Systematization of Genome and Transcriptome data based on BLSOM

Bai Yu ( 1361202 )


Kohonen’s Self-Organizing Map (SOM), is a powerful tool for clustering and visualizing high-dimensional complex data on a two-dimensional map. An alternative version of SOM is known as batch learning SOM (BLSOM) which can produce results unaffected by the order of the input data. In this thesis we applied BLSOM for genome sequence analyses and RNA-seq data analyses. We characterized vertebrate genomes using BLSOM. We first analyzed pentanucleotide compositions in 100 kb long segments corresponding to a wide range of vertebrate genomes and then as a separate study the compositions in the human and mouse genomes in order to investigate a method for detecting differences between the closely related genomes. BLSOM successfully recognized the species specific key combination of oligonucleotide frequencies in each genome, which is called a “genome signature,” and the specific regions specifically enriched by transcription-factor binding sequences. We further analyzed RNA-seq data of wild type and bleached type of Euglena gracilis using BLSOM. Our analyses characterized the regulation changes for transcription factors under aerobic and anaerobic conditions and linked transcription factors with metabolic pathways.

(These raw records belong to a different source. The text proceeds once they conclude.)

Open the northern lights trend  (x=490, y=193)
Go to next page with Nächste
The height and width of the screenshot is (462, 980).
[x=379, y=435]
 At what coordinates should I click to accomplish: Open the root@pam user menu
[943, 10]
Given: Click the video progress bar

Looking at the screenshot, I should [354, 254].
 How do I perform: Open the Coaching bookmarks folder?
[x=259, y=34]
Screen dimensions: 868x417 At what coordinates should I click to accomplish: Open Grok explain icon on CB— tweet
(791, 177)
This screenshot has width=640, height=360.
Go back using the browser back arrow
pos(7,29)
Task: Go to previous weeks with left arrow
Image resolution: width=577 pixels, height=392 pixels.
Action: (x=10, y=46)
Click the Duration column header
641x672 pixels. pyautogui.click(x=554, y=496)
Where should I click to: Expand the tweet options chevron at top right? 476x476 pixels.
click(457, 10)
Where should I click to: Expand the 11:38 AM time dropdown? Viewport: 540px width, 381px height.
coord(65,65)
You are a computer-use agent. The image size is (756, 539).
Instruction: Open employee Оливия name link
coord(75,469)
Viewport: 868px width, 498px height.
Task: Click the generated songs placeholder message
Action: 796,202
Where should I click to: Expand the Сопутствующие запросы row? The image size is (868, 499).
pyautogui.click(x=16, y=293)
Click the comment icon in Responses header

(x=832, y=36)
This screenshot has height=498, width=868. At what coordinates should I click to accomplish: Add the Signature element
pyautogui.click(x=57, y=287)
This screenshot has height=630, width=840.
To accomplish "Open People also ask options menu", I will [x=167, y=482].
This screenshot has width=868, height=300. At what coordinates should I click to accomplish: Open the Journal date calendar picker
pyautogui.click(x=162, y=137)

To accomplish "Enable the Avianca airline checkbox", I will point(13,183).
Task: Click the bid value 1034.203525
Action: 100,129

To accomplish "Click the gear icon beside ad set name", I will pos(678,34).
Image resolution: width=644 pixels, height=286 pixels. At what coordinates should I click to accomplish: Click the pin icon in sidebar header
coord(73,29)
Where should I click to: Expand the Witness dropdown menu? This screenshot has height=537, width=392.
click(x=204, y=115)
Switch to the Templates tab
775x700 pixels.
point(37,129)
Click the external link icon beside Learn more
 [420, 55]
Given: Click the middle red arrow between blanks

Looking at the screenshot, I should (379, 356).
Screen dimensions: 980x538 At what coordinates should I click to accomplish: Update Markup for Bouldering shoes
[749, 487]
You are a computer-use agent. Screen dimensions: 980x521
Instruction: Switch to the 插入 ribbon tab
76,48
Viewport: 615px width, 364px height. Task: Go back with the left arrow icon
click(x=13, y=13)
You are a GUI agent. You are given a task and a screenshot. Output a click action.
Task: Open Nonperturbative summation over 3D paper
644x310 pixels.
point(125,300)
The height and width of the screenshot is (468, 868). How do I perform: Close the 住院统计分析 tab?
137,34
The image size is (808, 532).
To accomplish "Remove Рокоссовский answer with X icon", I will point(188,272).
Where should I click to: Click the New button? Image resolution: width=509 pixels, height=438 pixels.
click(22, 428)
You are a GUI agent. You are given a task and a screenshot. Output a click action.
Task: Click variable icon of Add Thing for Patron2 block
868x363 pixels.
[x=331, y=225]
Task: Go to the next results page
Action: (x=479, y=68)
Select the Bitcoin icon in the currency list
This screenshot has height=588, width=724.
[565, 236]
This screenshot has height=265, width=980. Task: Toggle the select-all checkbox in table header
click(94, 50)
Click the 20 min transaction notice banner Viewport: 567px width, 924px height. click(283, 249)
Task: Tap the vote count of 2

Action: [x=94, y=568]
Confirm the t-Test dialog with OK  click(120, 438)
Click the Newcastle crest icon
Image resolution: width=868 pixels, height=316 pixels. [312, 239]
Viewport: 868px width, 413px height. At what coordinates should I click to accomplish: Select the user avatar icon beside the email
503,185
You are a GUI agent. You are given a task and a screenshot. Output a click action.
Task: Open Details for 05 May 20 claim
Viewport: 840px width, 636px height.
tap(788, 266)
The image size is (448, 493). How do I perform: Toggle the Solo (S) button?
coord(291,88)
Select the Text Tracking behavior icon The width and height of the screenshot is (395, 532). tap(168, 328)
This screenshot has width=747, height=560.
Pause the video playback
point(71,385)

Transcription factors and other genes placed at same area on the map follows the same patterns of regulation changes. Collectively, the results of our analyses can provide a valuable resource for Euglena gracilis research and specially novel insights into Euglena gracilis responses to anaerobic stress and offer candidate genes or markers that can be used to guide future efforts attempting to develop anaerobic tolerant Euglena gracilis cultivars.